I’m asking for an exemption this time around.
This whole year seems to be one giant prank thus far. Did Kobe Bryant and his daughter really die in a helicopter crash? What about those tornadoes in central Tennessee? These seem to horrible jokes on those families in particular and the rest of us who are concerned friends and neighbors.
And now, of course, we’re dealing with the COVID-19 virus and I’ve used the phrase “social distancing” more than I can count. We are all trying to figure out how to exist while maintaining that 6 foot radius between us. It’s a challenging prospect to continue life and ministry within this context, and the rules from our federal and state agencies seem to be changing on a daily basis. Our governor most recently declared a “safer at home” approach for life and business at least for the next two weeks. So, that leaves us figuring out what we should and should not do to stop the spread of this virus.
This year was supposed to be the one in which we’re all having “2020 Vision” and if that’s still the case, then what we are seeing so far is bringing tears to our eyes. Everything that has been planned or was going to be planned has been postponed, cancelled, or modified to a virtual format (if possible).
In some ways, these circumstances have made us all look pretty foolish.
This season of disruption is still ongoing, but I’m wondering what we are all going to be able to learn from all this. I think one of the primary lessons could be how small we really are and that all those plans we’ve made are subject to change without much notice. It’s taking a virus to teach us the need for flexibility and new ways of going on about our business.
I’m also concerned about the psychological and emotional toll this season is having on us. I don’t agree at all that Christians are being persecuted right now just because churches are being asked not to gather for a while. Pastors who are leading their churches to meet as usual aren’t being responsible “shepherds of God’s flock.” We’ve got to do our best to “bend the curve” for the well-being of us all, and especially for all those health care providers who need us to stay at home.
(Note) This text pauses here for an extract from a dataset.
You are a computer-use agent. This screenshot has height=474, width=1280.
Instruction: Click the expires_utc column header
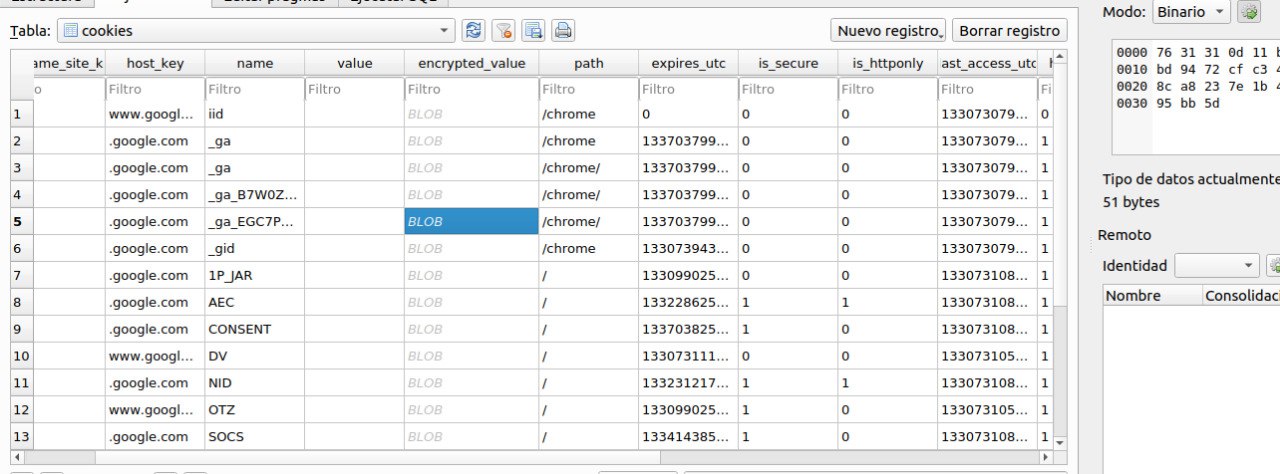click(688, 63)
We’re all pretty stressed these days. And, what has almost been forgotten during the days of COVID-19, is that we are also in the days of Lent. Palm Sunday is upon us, and with that the beginning of Holy Week and realizing what Jesus experienced during his last few days on earth. Pastor types like myself are left wondering how to commemorate the week without bringing our people together. It’s a struggle, and I’m trying to embrace the moment with creativity and humility. We’re all trying to do the best we can.
So, with all the variables at play, let’s give each other a break. Let’s agree to be kind to each other rather than careless with each other on April 1st. Perhaps after doing this, we might just continue this practice in the days ahead.